Net als Tempelman ben ik tuk op anekdotes en uitspraken van mensen die tegen de maatschappelijke hoofdstroom ingaan. Die geven een verhaal immers kleur en nuance. Zo zat ik eens in de trein van Zagreb naar Križevci, het zal in 2009 geweest zijn, toen een jongen “Srbe na vrbe!” door de coupé schreeuwde. Vrij vertaald: “Serviërs aan de hoogste boom!” Hij was te jong om de oorlog bewust te hebben meegemaakt, maar oud genoeg om het rookverbod in de trein te negeren.

“Heb je er last van als ik rook,” vroeg hij aan het meisje tegenover hem.

“Helemaal niet,” giechelde ze.

Hij: “Ik heb ook nooit ergens last van, behalve van Serviërs.”

Een paar weken later, in de achtertuin van mijn overburen in Zagreb, voerden een Kroatisch meisje en twee Nederlandse jongens in het Engels een gesprek. Ik kon slechts flarden verstaan, maar de opmerking van het meisje dat ze “Serviërs niet kan uitstaan” ontging me niet.
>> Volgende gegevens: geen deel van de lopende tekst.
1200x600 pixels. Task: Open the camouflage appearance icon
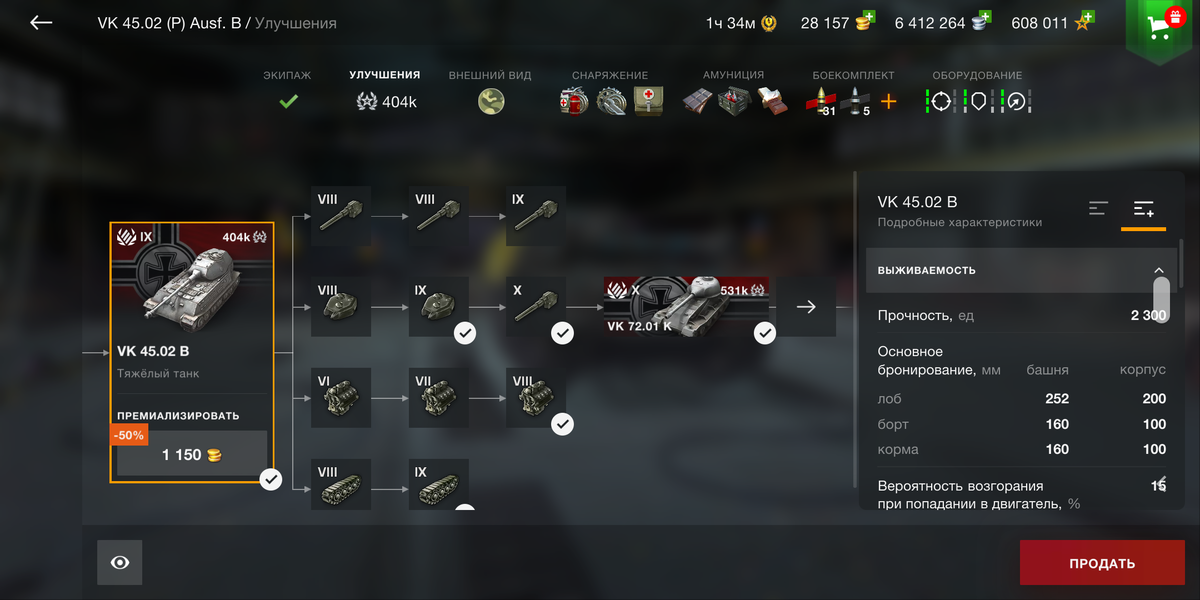point(491,101)
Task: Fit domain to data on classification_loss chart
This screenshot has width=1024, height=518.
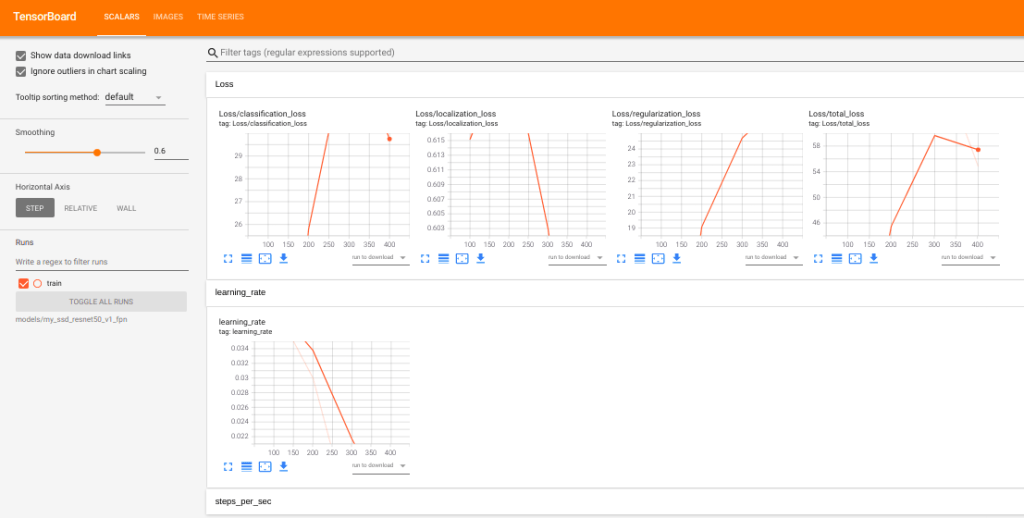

Zulke uitspraken noteer ik natuurlijk graag, maar het is gevaarlijk om een handjevol individuele meningen uit te vergroten tot een maatschappelijke consensus. In mijn Zagrebse jaren (2006-2010) heb ik zelf weinig gemerkt van het verlangen naar vroeger dat Tempelman in Kroatië alom meent te ontwaren. Dat wil niet zeggen dat mensen niet verbitterd zijn over de corruptie, de vriendjespolitiek en de belabberde stand van de economie in hun land. De massale emigratie van jonge, hoogopgeleide Kroaten spreekt boekdelen.

Maar onvrede over politieke incompetentie en economische stagnatie vertaalt zich niet automatisch in een hang naar het Joegoslavië van weleer. Dat blijkt overduidelijk uit tal van opiniepeilingen. Volgens een poll van Gallup die vorig jaar in alle ex-Joegoslavische republieken is gehouden, wordt nergens zo weinig getreurd om het einde van Joegoslavië als in Kroatië. 55 procent van de ondervraagden vindt dat de desintegratie “heilzaam” is geweest; 23 procent vindt het “schadelijk”. Volgens een ander onderzoek heeft slechts 18 procent van de Kroaten heimwee naar Joegoslavië. Interessant is ook de vraag hoeveel mensen zich nog Joegoslaaf voelen: in Kroatië is dat nog geen 3 procent, tegen bijna een derde in Servië.

Tempelman ziet niet alleen onvrede aan voor nostalgie, maar ook realiteitszin. Zo noemt hij het “ironisch” dat er weer leven in de Sloveense economie kwam op het moment dat het wapengekletter in Kroatië en Bosnië verstomde. Ik kan met de beste wil van de wereld niets ironisch ontdekken aan een oeroude economische wet: geografische afstand is een van de belangrijkste verklarende factoren van handelsstromen. Daar zullen de Britten nog wel achterkomen als ze proberen het verlies aan handel met het Europese continent te compenseren door handel met voormalige koloniën.

Tito op de terugtocht

Volgens Tempelman zijn in Kroatië de “nationalistische hardliners” tegenwoordig alleen nog in “schimmige zaaltjes” te vinden. Misschien is dit een sneer naar de provinciale, kneuterige architectuur in deze uithoek van het Habsburgse Rijk, maar ik zou het Kroatische parlement, de raadszaal van de gemeente Zagreb en het kantoor van de Kroatische president geen schimmige zaaltjes willen noemen. Toch waait daar een rechts-nationalistische wind. De president liet de buste van Josip Broz Tito uit haar kantoor verwijderen en bezoekt regelmatig bijeenkomsten waar het wemelt van de neonazi’s. De gemeenteraad van Zagreb is druk doende om alle herinneringen aan de beroemde maarschalk uit het publieke domein te verbannen. De liberale oppositie in het parlement was al klein en is nu op sterven na dood.

Tempelman zal het niet zo getimed hebben, maar 8 oktober is een feestdag in Kroatië. Precies 26 jaar geleden besloot het Kroatische parlement de onafhankelijkheid uit te roepen. Ik snap dat vergelijkingen met Catalonië op de loer liggen, maar een beetje relativering kan geen kwaad. De parlementsleden zaten in de kelder van een oliebedrijf omdat het Kroatische Binnenhof onder motiervuur lag.

Zover komt het in Barcelona vast niet. Hoop ik.